» What is being asked
For the material below, return exactly the lines starting at the one holding "Task: Click the shield" and ending at the one holding "Task: Click the Apply discount button", counting both as part of the range.

» Extracted material
»»

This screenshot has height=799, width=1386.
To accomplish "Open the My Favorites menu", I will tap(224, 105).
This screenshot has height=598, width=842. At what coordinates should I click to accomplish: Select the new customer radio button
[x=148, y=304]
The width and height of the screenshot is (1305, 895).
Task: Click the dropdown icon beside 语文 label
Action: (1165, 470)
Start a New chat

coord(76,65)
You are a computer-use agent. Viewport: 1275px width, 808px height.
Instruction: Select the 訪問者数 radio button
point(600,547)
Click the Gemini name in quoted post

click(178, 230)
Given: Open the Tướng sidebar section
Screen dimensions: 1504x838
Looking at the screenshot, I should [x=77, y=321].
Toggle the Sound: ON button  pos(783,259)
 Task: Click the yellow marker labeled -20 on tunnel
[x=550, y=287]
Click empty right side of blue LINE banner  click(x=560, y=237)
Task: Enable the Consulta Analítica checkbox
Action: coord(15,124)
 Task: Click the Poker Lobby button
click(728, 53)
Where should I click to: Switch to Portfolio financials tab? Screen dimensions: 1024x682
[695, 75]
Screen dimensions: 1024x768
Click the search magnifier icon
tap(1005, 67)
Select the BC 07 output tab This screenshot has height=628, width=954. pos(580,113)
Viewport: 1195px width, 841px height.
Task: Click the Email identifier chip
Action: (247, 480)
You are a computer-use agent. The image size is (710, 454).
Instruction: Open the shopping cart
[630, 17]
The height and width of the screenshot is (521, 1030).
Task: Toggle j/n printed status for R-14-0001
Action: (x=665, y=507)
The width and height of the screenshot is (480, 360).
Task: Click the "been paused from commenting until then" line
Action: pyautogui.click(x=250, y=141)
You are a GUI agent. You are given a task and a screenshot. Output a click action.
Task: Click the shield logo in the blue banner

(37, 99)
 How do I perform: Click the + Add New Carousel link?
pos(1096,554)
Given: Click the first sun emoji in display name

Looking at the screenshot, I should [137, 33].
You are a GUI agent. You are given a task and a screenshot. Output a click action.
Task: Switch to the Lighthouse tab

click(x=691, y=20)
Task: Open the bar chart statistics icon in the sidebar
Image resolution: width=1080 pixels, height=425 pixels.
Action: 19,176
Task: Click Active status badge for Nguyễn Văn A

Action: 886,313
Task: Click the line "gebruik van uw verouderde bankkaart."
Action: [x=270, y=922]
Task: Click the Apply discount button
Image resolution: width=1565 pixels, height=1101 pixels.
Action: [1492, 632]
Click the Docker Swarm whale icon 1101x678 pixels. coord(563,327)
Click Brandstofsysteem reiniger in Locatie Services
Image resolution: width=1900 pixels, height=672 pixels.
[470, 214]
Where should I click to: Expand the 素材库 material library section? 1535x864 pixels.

««

» Answer box
Task: Click the shield logo in the blue banner

(37, 99)
 How do I perform: Click the + Add New Carousel link?
pos(1096,554)
Given: Click the first sun emoji in display name

Looking at the screenshot, I should [137, 33].
You are a GUI agent. You are given a task and a screenshot. Output a click action.
Task: Switch to the Lighthouse tab

click(x=691, y=20)
Task: Open the bar chart statistics icon in the sidebar
Image resolution: width=1080 pixels, height=425 pixels.
Action: 19,176
Task: Click Active status badge for Nguyễn Văn A

Action: 886,313
Task: Click the line "gebruik van uw verouderde bankkaart."
Action: [x=270, y=922]
Task: Click the Apply discount button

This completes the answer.